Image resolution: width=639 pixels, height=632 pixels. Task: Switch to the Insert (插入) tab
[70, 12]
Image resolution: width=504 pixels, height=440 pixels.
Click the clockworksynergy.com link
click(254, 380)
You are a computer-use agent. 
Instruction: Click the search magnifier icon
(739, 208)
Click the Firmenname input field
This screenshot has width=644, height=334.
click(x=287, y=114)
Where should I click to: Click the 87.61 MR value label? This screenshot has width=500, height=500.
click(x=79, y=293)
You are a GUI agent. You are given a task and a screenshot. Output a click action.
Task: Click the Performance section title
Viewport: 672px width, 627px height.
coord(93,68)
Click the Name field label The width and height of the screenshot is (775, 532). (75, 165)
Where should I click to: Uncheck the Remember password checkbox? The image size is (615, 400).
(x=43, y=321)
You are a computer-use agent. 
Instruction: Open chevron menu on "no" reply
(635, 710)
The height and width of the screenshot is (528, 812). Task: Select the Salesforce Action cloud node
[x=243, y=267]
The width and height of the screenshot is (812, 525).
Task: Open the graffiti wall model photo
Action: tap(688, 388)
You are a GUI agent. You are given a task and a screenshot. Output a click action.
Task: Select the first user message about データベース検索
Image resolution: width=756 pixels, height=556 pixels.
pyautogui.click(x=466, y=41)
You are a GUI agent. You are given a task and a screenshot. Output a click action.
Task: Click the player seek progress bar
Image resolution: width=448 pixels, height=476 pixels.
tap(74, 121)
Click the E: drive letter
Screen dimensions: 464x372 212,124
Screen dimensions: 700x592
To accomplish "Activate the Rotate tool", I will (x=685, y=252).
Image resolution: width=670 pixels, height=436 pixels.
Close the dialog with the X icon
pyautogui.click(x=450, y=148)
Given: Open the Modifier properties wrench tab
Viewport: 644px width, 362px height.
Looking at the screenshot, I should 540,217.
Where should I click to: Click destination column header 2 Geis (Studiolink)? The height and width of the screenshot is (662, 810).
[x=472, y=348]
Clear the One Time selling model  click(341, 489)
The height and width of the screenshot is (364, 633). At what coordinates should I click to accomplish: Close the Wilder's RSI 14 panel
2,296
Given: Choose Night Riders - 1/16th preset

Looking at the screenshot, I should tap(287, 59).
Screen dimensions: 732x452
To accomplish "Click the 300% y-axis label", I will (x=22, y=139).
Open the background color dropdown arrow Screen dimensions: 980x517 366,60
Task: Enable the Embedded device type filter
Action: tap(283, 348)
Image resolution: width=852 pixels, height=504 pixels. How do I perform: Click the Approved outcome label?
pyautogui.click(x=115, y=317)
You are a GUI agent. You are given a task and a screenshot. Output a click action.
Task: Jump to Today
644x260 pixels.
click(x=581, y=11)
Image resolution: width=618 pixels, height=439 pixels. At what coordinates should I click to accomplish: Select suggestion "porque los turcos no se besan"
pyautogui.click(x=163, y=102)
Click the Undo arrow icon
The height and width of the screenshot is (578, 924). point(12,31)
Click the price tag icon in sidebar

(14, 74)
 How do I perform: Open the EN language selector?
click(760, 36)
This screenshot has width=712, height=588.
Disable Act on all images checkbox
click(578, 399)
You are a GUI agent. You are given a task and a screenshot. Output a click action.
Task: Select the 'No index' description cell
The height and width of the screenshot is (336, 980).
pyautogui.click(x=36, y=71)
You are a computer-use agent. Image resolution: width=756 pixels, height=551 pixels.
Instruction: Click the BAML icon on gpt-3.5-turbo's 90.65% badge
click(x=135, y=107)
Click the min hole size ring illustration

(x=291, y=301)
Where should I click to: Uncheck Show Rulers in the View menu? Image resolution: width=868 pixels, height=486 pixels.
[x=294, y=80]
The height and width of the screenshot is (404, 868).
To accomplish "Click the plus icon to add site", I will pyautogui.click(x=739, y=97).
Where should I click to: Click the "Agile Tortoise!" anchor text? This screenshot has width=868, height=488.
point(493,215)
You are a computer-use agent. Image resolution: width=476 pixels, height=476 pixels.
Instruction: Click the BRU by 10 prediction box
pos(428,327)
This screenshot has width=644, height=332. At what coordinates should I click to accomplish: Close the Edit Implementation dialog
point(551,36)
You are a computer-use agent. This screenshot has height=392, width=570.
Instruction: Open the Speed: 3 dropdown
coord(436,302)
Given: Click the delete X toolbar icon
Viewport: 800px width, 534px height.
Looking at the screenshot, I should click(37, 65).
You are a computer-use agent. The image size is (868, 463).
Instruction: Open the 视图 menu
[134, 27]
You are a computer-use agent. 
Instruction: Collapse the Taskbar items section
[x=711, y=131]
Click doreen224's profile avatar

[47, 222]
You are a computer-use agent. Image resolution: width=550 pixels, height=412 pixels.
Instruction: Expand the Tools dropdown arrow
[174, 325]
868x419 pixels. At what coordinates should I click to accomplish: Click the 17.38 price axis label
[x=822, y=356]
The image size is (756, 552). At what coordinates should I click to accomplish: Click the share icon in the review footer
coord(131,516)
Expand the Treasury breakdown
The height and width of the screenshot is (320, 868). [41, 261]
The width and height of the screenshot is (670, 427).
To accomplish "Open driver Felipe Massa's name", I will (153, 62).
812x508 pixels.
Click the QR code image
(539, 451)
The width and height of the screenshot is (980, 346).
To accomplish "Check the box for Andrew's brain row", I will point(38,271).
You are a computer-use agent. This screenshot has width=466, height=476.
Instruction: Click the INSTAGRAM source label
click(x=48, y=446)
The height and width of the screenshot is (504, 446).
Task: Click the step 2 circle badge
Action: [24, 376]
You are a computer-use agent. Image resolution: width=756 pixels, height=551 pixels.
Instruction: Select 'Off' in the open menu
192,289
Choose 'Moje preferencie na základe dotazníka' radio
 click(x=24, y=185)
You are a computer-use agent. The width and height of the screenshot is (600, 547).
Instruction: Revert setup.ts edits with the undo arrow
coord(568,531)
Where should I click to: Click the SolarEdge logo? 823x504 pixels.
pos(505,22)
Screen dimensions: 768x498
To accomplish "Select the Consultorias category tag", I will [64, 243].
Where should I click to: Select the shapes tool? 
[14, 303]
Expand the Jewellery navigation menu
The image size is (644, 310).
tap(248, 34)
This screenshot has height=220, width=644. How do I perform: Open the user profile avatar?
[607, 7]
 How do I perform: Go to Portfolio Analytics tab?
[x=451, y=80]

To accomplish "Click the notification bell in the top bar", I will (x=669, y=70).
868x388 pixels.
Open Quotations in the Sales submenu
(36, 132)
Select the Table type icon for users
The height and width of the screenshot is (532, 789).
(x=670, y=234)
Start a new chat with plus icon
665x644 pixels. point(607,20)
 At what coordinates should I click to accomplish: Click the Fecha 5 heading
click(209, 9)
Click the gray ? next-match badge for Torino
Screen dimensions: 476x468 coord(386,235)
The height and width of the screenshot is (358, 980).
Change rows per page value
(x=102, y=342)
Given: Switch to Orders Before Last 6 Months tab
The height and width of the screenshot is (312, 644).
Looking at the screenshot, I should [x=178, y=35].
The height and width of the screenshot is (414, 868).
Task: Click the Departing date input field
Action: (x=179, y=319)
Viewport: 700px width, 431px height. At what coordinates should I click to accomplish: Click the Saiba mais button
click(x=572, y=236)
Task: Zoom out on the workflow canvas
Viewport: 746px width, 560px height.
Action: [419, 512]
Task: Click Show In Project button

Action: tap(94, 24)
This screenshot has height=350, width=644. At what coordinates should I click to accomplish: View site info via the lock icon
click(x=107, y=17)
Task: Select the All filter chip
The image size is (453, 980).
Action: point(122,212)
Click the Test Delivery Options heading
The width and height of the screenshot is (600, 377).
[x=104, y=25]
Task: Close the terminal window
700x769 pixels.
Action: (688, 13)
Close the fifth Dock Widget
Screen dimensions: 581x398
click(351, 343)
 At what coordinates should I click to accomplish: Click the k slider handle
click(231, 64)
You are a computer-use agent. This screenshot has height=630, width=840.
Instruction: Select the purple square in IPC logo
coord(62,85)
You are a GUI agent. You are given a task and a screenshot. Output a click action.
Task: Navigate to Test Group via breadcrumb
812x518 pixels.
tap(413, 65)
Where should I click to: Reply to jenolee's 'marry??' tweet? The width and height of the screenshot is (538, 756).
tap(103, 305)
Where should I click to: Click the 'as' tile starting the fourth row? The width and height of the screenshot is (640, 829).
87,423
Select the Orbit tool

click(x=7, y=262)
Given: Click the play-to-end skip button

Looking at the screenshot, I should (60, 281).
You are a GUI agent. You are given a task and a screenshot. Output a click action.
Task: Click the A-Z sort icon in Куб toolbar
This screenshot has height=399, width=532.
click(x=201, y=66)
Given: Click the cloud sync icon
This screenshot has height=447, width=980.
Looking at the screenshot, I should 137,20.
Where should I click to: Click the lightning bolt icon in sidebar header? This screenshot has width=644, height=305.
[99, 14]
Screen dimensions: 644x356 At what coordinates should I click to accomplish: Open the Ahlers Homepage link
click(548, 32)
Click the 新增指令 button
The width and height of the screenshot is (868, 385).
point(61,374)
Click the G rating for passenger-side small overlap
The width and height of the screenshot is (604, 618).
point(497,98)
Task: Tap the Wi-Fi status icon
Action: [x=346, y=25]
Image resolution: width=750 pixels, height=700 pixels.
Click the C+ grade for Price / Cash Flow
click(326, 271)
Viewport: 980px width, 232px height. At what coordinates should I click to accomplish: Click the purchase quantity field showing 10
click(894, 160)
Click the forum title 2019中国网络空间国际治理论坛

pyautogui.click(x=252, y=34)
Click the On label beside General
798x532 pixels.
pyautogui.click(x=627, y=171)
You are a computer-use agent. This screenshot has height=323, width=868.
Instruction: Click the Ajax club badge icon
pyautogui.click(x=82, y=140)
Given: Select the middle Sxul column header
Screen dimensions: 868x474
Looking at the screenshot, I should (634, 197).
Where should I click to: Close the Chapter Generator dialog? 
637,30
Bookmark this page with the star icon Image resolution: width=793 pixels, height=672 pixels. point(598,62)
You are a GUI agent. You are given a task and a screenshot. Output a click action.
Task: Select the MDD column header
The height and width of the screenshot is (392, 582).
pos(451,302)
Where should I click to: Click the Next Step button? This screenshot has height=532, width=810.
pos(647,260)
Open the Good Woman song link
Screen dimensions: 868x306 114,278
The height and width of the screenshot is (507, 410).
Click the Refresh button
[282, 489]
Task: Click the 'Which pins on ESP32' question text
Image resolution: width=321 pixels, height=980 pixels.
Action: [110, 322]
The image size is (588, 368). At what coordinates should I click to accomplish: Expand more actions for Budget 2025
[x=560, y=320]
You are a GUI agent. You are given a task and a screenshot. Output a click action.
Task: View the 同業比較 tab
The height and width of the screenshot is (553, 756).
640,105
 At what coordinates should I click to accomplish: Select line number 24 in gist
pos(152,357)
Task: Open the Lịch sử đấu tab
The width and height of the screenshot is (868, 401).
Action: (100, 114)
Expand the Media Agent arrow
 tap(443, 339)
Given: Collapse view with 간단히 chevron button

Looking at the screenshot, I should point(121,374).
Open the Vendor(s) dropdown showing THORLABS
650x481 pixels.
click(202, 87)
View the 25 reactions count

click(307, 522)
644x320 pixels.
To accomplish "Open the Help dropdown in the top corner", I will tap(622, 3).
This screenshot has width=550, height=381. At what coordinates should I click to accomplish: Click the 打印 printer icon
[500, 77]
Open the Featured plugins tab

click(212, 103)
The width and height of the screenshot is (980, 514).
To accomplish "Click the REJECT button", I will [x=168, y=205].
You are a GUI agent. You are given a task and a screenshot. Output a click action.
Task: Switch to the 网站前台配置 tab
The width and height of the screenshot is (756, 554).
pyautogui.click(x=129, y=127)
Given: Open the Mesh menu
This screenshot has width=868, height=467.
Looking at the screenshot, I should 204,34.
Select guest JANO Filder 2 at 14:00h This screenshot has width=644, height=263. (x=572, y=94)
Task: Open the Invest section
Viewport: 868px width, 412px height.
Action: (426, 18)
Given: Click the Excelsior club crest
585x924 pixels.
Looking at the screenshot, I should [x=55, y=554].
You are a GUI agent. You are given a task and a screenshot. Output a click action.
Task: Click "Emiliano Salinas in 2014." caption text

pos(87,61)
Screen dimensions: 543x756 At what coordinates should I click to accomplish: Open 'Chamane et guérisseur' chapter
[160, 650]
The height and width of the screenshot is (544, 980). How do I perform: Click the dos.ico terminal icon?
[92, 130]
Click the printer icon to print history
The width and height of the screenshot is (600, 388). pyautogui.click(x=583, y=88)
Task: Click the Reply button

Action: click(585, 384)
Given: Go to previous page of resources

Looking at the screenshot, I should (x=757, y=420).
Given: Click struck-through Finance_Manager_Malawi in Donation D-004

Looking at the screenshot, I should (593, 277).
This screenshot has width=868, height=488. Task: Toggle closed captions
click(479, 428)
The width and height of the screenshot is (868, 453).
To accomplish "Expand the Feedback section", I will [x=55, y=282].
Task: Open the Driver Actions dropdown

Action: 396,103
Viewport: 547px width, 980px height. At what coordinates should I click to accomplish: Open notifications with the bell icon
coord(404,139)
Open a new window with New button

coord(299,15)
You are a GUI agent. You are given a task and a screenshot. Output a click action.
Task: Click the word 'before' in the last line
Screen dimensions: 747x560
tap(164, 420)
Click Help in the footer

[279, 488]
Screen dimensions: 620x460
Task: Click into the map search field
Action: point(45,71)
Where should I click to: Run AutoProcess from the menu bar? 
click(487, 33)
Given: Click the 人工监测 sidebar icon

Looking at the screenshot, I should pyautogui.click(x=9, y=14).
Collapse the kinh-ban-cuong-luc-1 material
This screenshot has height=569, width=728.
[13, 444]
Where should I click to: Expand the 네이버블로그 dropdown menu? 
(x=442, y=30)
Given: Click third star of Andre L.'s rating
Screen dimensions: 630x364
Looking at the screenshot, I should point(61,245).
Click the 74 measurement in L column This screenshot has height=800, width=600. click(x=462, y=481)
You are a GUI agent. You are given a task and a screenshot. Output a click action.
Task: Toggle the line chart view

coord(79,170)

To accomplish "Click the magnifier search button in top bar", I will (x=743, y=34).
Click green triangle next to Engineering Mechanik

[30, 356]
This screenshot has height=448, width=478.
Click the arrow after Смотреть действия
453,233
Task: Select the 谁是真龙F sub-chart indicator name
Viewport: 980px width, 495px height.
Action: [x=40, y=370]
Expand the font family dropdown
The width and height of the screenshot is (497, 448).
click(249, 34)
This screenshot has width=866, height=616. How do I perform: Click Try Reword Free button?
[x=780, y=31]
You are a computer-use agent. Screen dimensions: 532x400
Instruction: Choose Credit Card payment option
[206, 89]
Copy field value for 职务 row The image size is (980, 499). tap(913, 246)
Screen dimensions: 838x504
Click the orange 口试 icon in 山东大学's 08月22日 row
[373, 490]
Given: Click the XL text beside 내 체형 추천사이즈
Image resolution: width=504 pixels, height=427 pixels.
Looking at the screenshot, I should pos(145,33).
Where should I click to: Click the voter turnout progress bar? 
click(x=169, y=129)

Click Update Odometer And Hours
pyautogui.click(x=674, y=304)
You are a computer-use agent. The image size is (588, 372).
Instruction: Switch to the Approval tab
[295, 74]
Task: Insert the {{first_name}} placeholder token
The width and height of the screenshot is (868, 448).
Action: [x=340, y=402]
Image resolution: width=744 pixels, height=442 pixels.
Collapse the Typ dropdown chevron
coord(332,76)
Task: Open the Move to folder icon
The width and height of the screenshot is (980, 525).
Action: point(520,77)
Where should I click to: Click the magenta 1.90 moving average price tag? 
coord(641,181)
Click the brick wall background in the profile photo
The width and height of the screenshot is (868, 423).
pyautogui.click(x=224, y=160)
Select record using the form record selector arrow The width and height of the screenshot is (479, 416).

Your goal
Starting with the first line of the listing above, copy each line exactly until you have copied the line containing "Clear the One". Stop there.

The answer
Image resolution: width=639 pixels, height=632 pixels. Task: Switch to the Insert (插入) tab
[70, 12]
Image resolution: width=504 pixels, height=440 pixels.
Click the clockworksynergy.com link
click(254, 380)
You are a computer-use agent. 
Instruction: Click the search magnifier icon
(739, 208)
Click the Firmenname input field
This screenshot has width=644, height=334.
click(x=287, y=114)
Where should I click to: Click the 87.61 MR value label? This screenshot has width=500, height=500.
click(x=79, y=293)
You are a GUI agent. You are given a task and a screenshot. Output a click action.
Task: Click the Performance section title
Viewport: 672px width, 627px height.
coord(93,68)
Click the Name field label The width and height of the screenshot is (775, 532). (75, 165)
Where should I click to: Uncheck the Remember password checkbox? The image size is (615, 400).
(x=43, y=321)
You are a computer-use agent. 
Instruction: Open chevron menu on "no" reply
(635, 710)
The height and width of the screenshot is (528, 812). Task: Select the Salesforce Action cloud node
[x=243, y=267]
The width and height of the screenshot is (812, 525).
Task: Open the graffiti wall model photo
Action: tap(688, 388)
You are a GUI agent. You are given a task and a screenshot. Output a click action.
Task: Select the first user message about データベース検索
Image resolution: width=756 pixels, height=556 pixels.
pyautogui.click(x=466, y=41)
You are a GUI agent. You are given a task and a screenshot. Output a click action.
Task: Click the player seek progress bar
Image resolution: width=448 pixels, height=476 pixels.
tap(74, 121)
Click the E: drive letter
Screen dimensions: 464x372 212,124
Screen dimensions: 700x592
To accomplish "Activate the Rotate tool", I will (x=685, y=252).
Image resolution: width=670 pixels, height=436 pixels.
Close the dialog with the X icon
pyautogui.click(x=450, y=148)
Given: Open the Modifier properties wrench tab
Viewport: 644px width, 362px height.
Looking at the screenshot, I should 540,217.
Where should I click to: Click destination column header 2 Geis (Studiolink)? The height and width of the screenshot is (662, 810).
[x=472, y=348]
Clear the One Time selling model  click(341, 489)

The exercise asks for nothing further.